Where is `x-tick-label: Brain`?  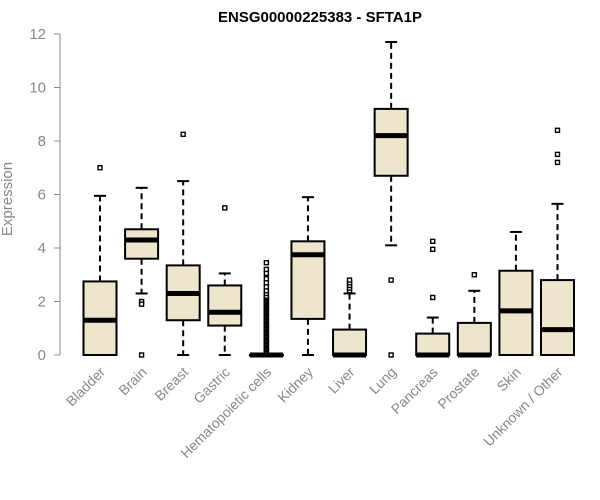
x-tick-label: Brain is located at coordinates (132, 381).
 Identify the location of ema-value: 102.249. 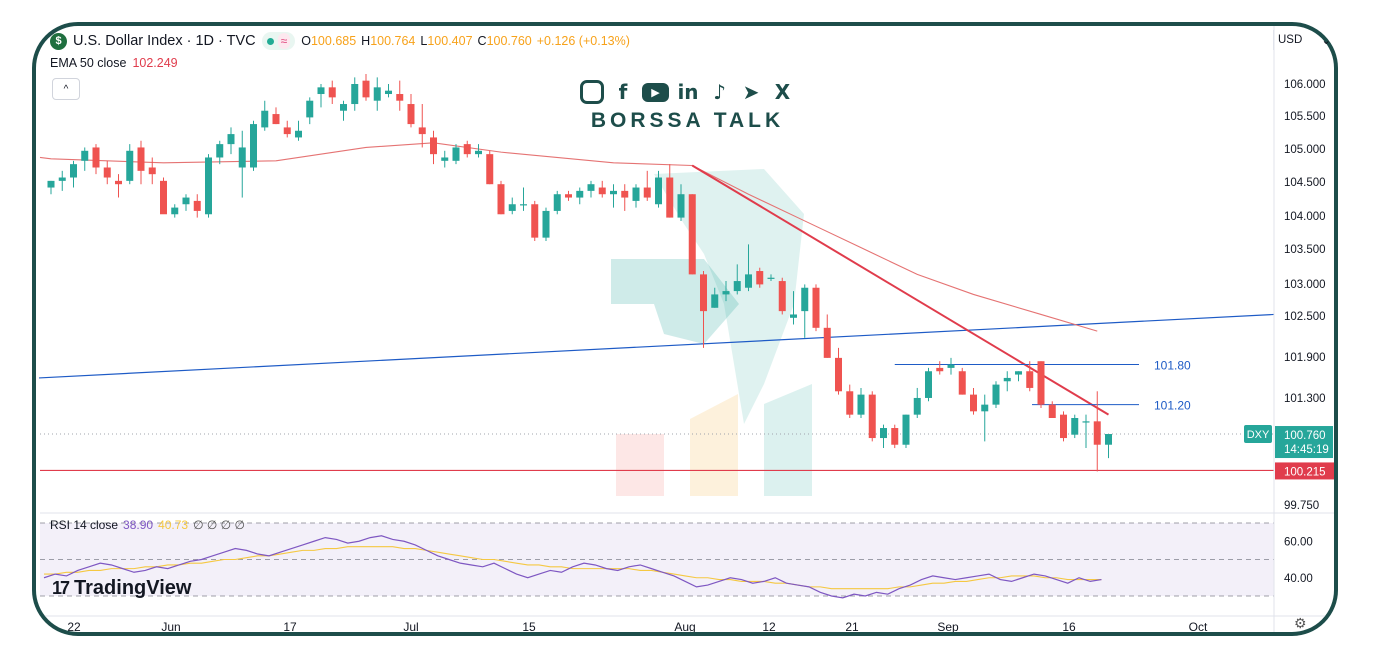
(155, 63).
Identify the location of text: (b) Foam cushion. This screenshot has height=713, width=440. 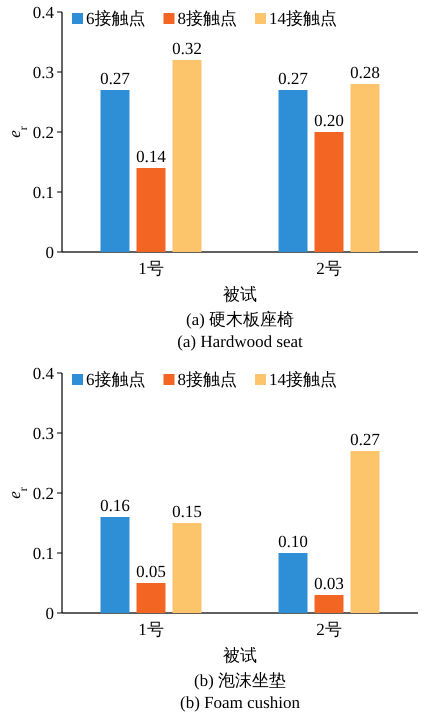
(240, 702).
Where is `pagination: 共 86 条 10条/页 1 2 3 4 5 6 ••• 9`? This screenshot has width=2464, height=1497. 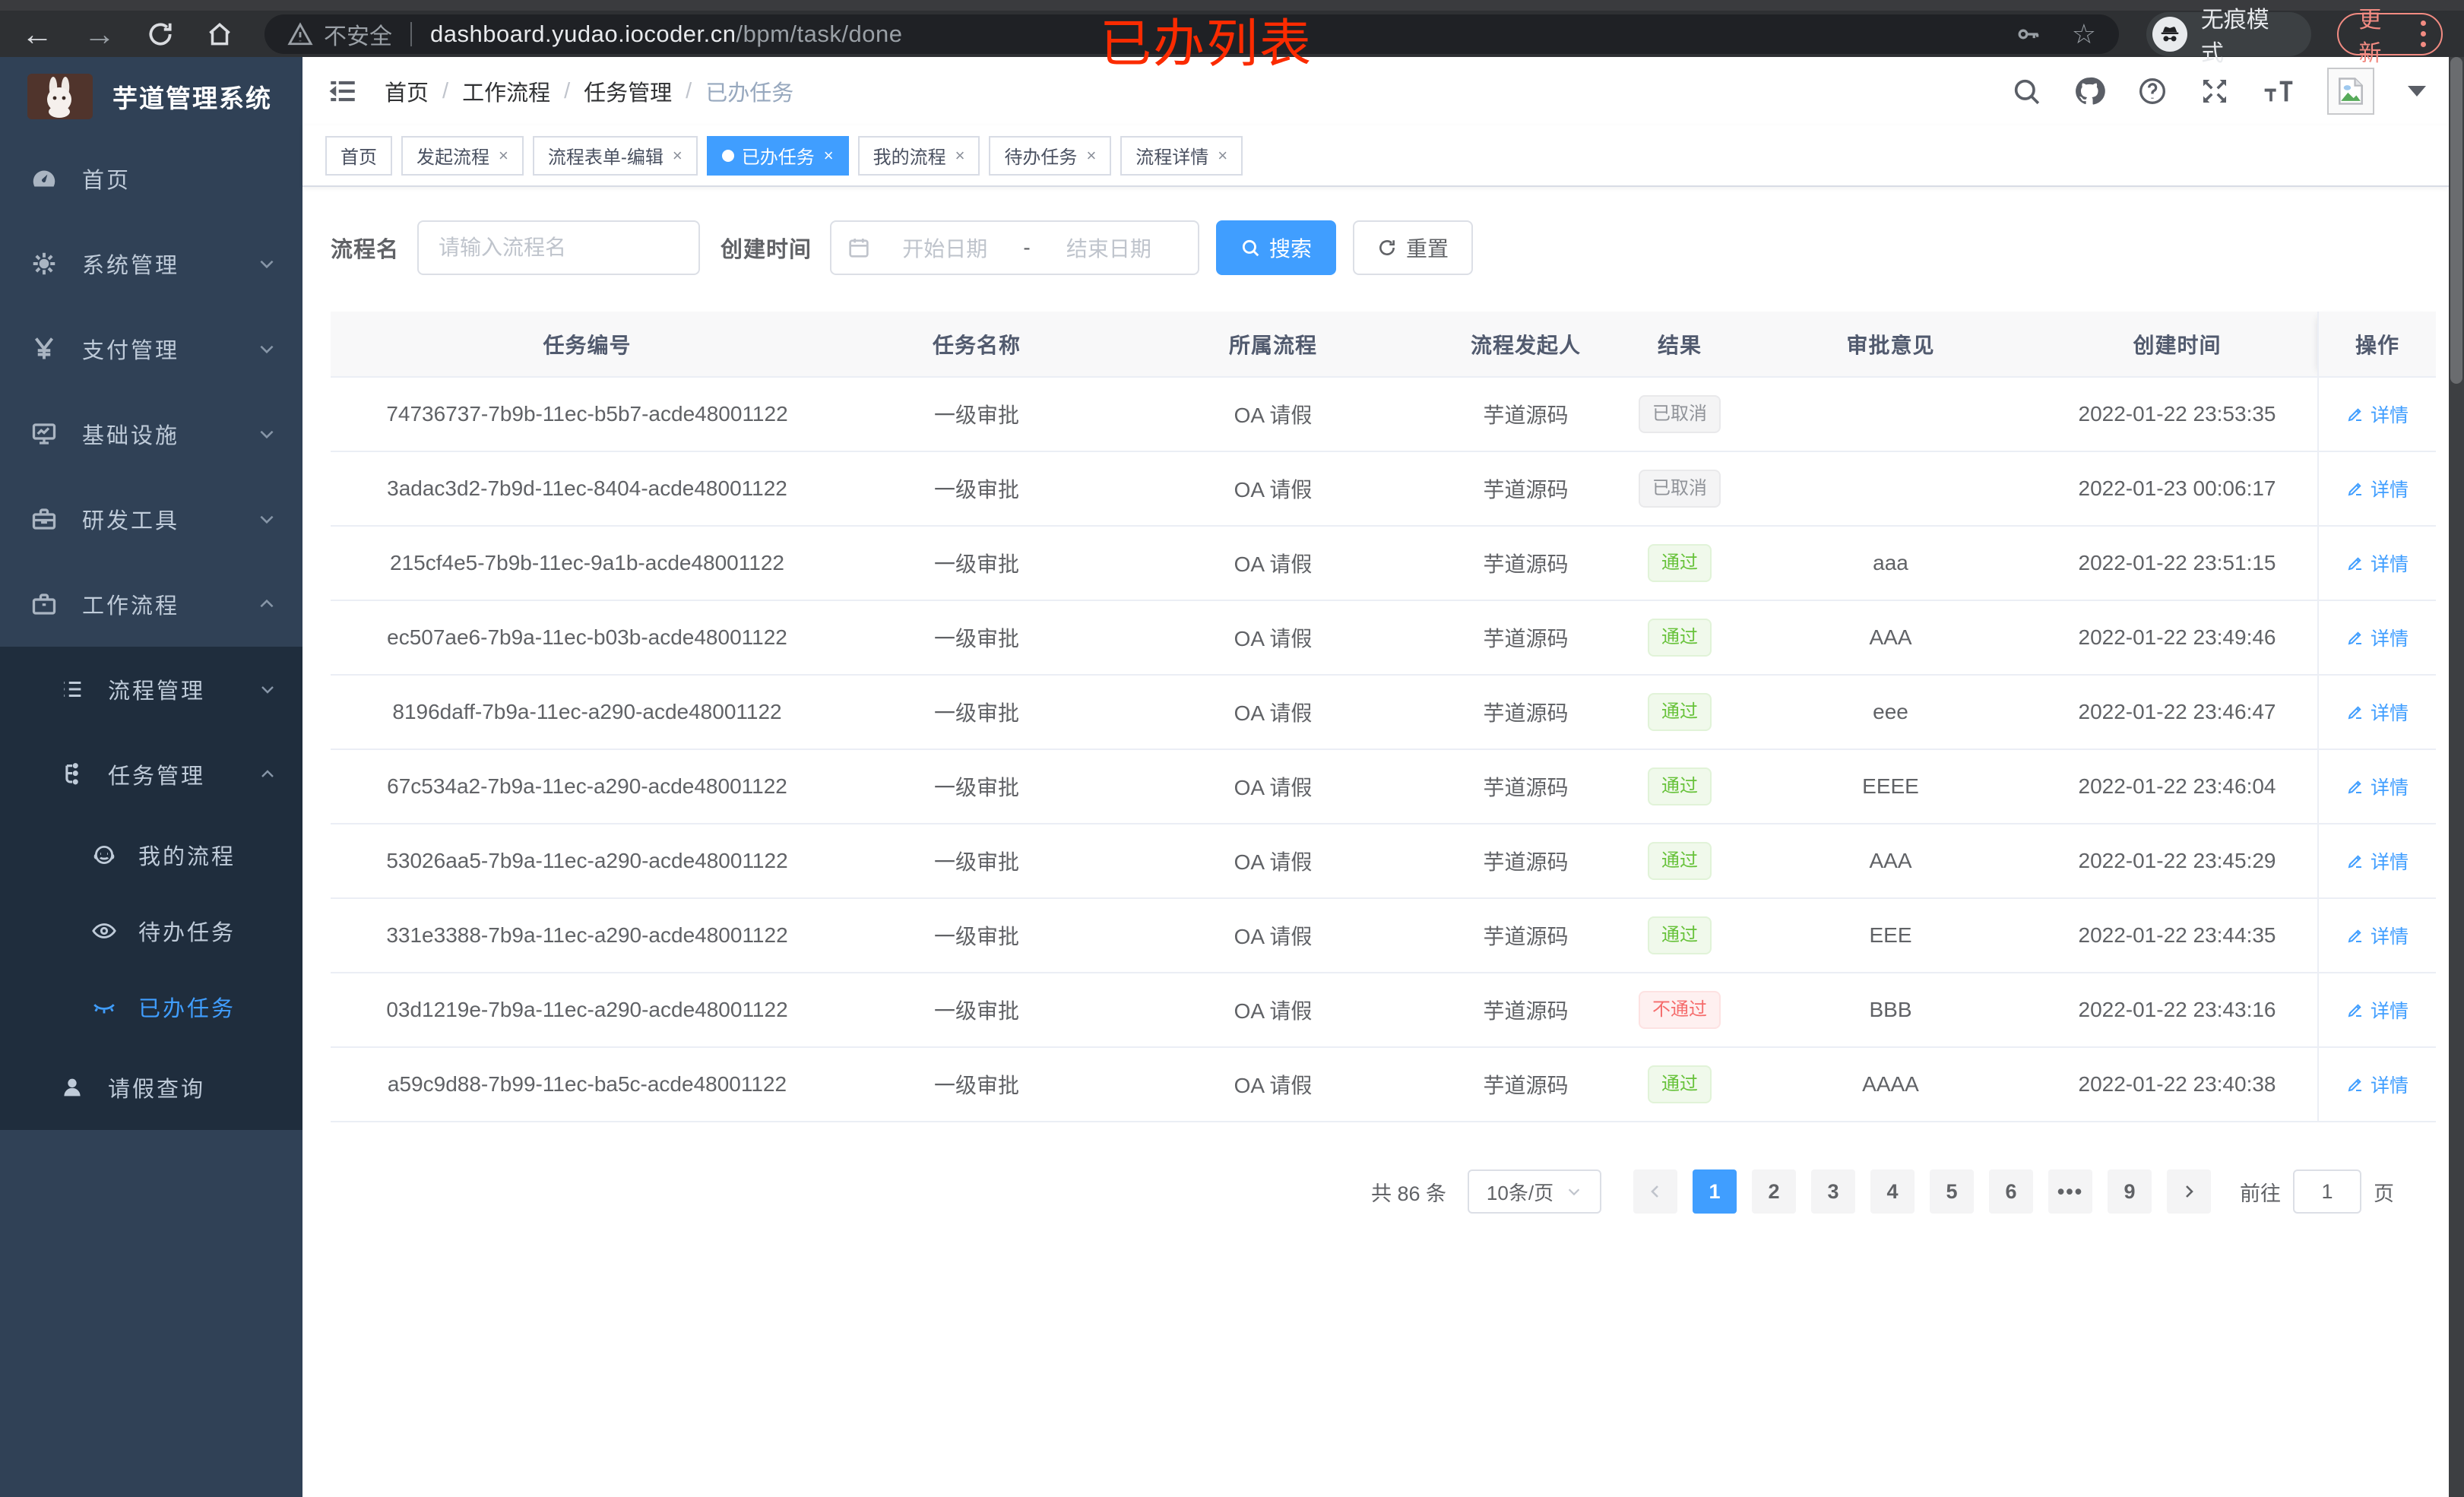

---

> **Task details**
Rewrite the records above, changing "Identify the location of" to "Find the position of" everywhere it appears and keeping everything else the same. Leave the pictures out.

> **Response area**
Where is `x-tick-label: Brain`?  
x-tick-label: Brain is located at coordinates (132, 381).
 Find the position of ema-value: 102.249. 
(155, 63).
Find the position of text: (b) Foam cushion. This screenshot has height=713, width=440. 
(240, 702).
Where is `pagination: 共 86 条 10条/页 1 2 3 4 5 6 ••• 9`? This screenshot has width=2464, height=1497. 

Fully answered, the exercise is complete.